**INSTRUCTION**
Convert the data into a Markdown table with the columns Row and Line, one numbered row for each non-blank line. Leave the pictures out of the table.

**PROVIDED RECORDS**
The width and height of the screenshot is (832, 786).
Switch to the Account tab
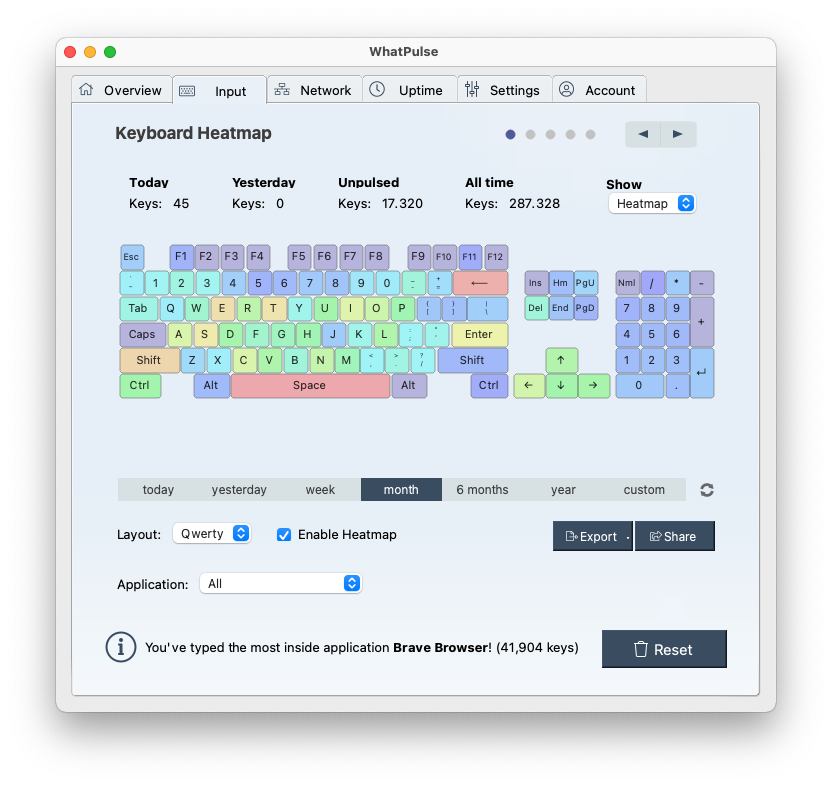[599, 89]
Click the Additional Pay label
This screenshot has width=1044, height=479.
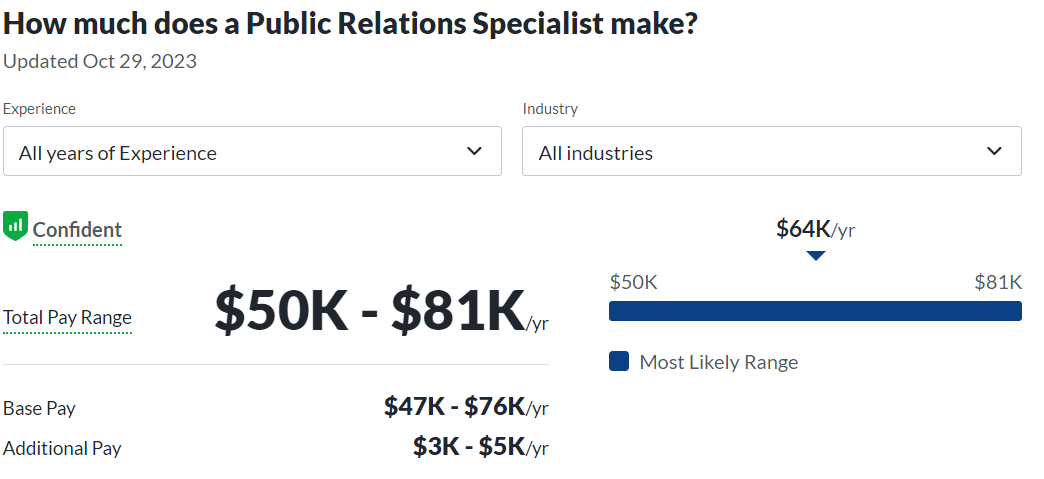[x=62, y=448]
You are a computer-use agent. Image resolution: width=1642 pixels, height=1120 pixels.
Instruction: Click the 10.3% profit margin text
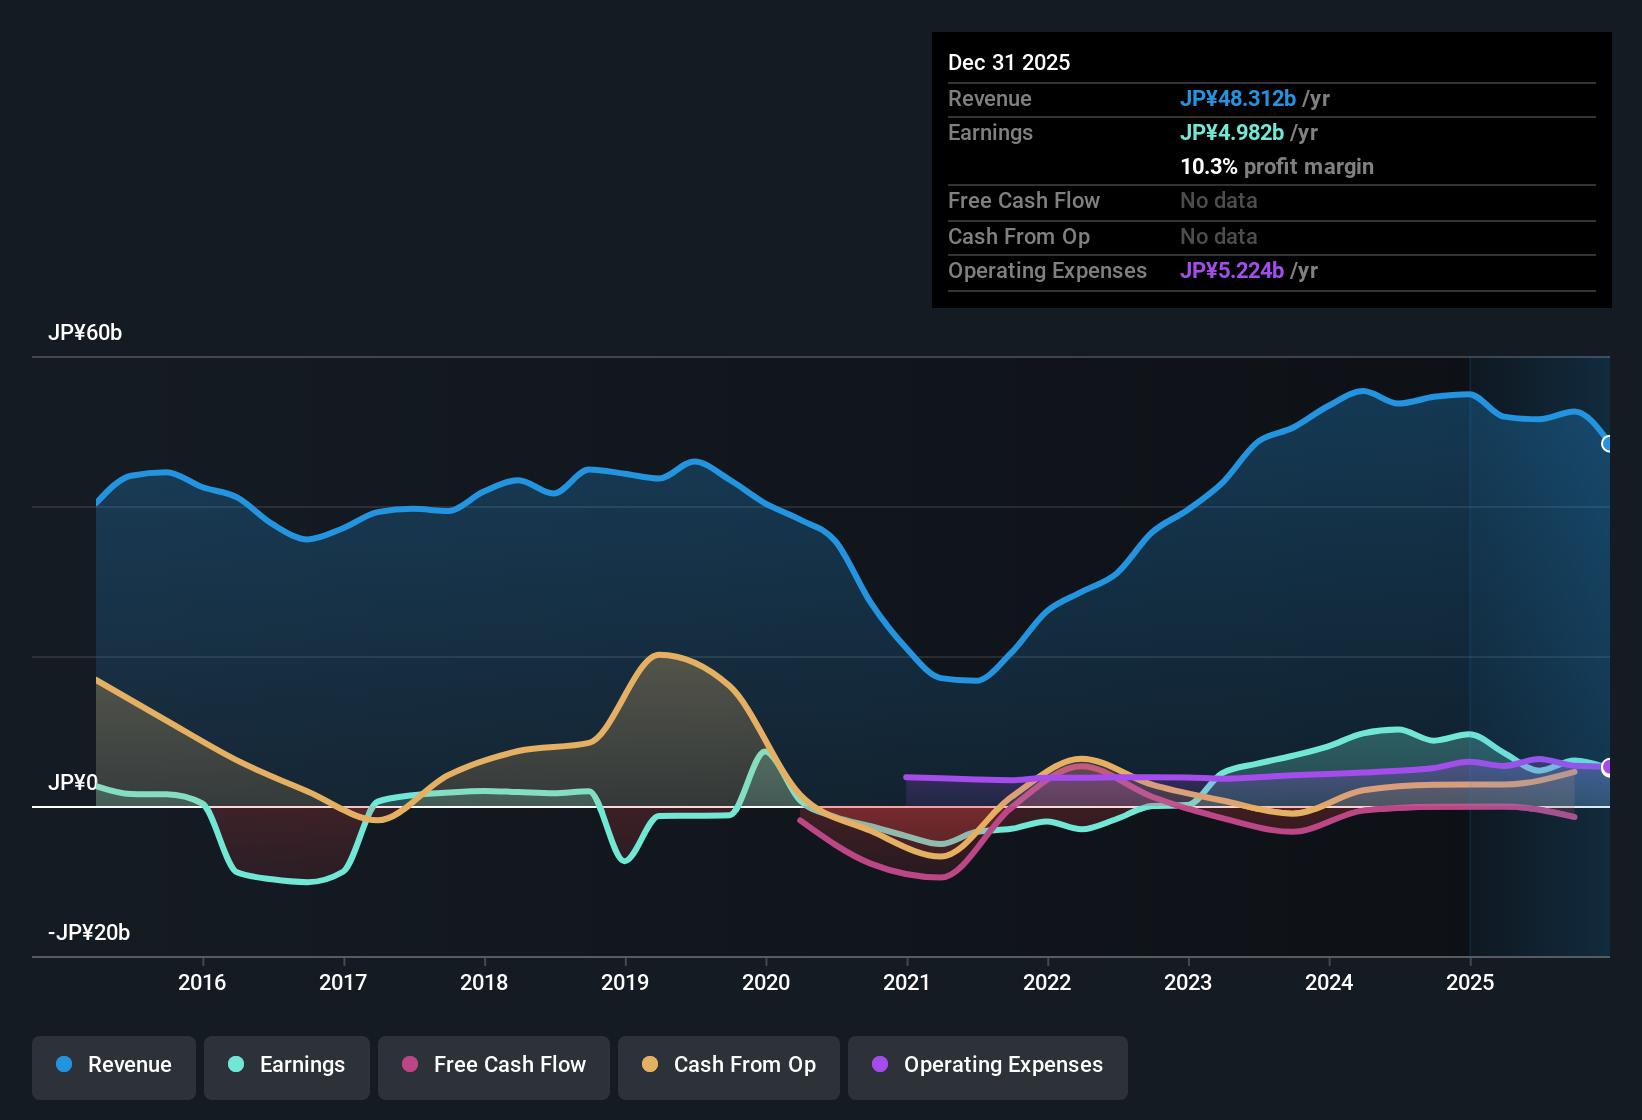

**OUTPUT FOR THIS EXERCISE**
| Row | Line |
|---|---|
| 1 | The width and height of the screenshot is (832, 786). |
| 2 | Switch to the Account tab |
| 3 | [599, 89] |
| 4 | Click the Additional Pay label |
| 5 | This screenshot has width=1044, height=479. |
| 6 | [x=62, y=448] |
| 7 | You are a computer-use agent. Image resolution: width=1642 pixels, height=1120 pixels. |
| 8 | Instruction: Click the 10.3% profit margin text |